Her exhibit at Merrimack College runs through Nov. 20. An opening reception is Sunday, Oct. 18, from 2 to 4 p.m. Gallery hours are Monday through Friday from 9 a.m. to 5 p.m. Call the gallery at 978-837-5000 or Baum at 978-463-3359 for more.

—Sonya Vartabedian
 

Twelve years ago, Carol Baum constructed a small black box, which she filled with star charts, clipped from The New York Times, and dried flowers fallen from a hibiscus plant. She had clipped the charts hoping to learn the different constellations. She had saved the dried hibiscus hoping to remember a former bush left behind in Santa Monica.

How the flowers and constellations initiated an idea for a painting series is more or less a mystery. Baum has titled this painting series Ali Vows, which consist of twenty-six works in oil and watercolor. Each painting takes place in a particular month. In a style Baum calls expressionist landscape, she paints the flowers that grow in her garden in that month and adds the corresponding constellation of stars seen in the night sky.

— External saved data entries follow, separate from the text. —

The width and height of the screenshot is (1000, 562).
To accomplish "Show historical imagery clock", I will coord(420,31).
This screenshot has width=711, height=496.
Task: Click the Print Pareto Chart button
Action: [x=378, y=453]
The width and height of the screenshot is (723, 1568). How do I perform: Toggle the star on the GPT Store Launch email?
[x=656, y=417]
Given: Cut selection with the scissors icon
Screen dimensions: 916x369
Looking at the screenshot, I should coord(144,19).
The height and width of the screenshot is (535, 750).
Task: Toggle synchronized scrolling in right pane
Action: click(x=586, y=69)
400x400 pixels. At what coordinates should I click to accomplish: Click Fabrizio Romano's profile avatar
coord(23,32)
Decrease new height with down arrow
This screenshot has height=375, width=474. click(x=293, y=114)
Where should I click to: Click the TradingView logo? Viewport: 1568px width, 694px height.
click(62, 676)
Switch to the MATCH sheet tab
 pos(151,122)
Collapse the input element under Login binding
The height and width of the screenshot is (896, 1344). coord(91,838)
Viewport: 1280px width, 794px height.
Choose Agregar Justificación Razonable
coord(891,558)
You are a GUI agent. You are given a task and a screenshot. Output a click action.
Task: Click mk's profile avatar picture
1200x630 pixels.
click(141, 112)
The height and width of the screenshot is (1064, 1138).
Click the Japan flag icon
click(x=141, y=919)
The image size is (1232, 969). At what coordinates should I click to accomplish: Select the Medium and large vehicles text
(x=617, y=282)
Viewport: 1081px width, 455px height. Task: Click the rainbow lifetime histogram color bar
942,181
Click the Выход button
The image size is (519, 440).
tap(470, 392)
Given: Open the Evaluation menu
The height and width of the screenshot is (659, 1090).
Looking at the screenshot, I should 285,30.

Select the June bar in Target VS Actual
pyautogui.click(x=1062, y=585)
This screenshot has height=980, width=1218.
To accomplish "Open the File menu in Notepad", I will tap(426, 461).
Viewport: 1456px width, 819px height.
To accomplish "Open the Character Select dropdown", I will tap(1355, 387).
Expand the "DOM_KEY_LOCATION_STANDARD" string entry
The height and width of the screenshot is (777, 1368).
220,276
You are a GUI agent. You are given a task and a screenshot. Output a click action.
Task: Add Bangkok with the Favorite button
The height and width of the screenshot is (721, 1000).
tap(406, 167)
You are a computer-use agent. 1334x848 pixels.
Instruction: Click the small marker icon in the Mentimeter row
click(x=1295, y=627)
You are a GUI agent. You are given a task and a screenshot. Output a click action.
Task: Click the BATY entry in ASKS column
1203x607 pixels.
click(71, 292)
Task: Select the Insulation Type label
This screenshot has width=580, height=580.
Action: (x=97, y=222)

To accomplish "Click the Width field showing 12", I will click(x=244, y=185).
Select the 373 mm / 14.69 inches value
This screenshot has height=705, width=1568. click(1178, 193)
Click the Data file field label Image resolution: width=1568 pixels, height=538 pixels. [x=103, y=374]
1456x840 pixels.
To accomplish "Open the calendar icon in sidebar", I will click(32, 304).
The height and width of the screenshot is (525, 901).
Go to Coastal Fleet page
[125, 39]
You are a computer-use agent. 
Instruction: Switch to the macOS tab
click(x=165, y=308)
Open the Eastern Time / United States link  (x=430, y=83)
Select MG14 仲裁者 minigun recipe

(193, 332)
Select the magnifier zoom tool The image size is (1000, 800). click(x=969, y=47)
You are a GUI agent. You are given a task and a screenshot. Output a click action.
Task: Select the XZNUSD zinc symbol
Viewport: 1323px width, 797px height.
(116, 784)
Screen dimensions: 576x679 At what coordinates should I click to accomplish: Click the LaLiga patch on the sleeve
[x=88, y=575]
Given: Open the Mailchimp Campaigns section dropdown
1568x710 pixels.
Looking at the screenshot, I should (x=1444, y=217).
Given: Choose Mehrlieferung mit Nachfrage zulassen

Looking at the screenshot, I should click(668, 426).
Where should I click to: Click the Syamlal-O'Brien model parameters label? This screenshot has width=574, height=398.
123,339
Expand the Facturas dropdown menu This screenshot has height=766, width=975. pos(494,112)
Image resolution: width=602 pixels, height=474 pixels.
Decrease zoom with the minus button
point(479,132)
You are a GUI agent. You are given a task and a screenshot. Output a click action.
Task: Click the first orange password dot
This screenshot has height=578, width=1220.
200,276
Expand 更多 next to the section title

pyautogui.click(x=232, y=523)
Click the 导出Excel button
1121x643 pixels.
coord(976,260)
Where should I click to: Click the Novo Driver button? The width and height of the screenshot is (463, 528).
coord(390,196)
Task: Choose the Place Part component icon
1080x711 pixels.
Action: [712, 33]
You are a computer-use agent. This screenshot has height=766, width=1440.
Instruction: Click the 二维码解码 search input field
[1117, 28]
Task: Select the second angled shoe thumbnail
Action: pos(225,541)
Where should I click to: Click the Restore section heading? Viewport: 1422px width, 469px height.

Take All Bonds, a painting of May in which azaleas, lilacs, tulips, and iris are in bloom. Baum paints loose shapes giving the outlines of the flowers. In the watercolor versions, the colors are pastels: purple, yellow, and pink. Baum applies paint lightly, in thin, transparent layers. Then she applies the final layer, the black dots that represent the stars cresting the sky, which she creates by using her newspaper clippings.

In all Obligations, Baum focuses on the month of August. Baum paints zinnias, sedum, and hydrangeas. Here the flowers are more compact, except for the hydrangeas, submerged in a background layer. The colors for this month are more fall-like: orange, periwinkle, off-white, salmon, and red.

When using oil paints, Baum's colors burst onto the canvas, contrasting the fragility of the watercolors. The oil paintings in overall size are larger. The images are more vibrant and forceful than their counterparts. On some oil paintings, Baum adds drips from the flowers. The vertical lines of paint add texture and complexity, pleasing to both the eye and mind.

The titles of the paintings neither describe the paintings nor allude to hidden messages. They come from the painter's personal prayers, but are left open to varying interpretations and ways of seeing the universe.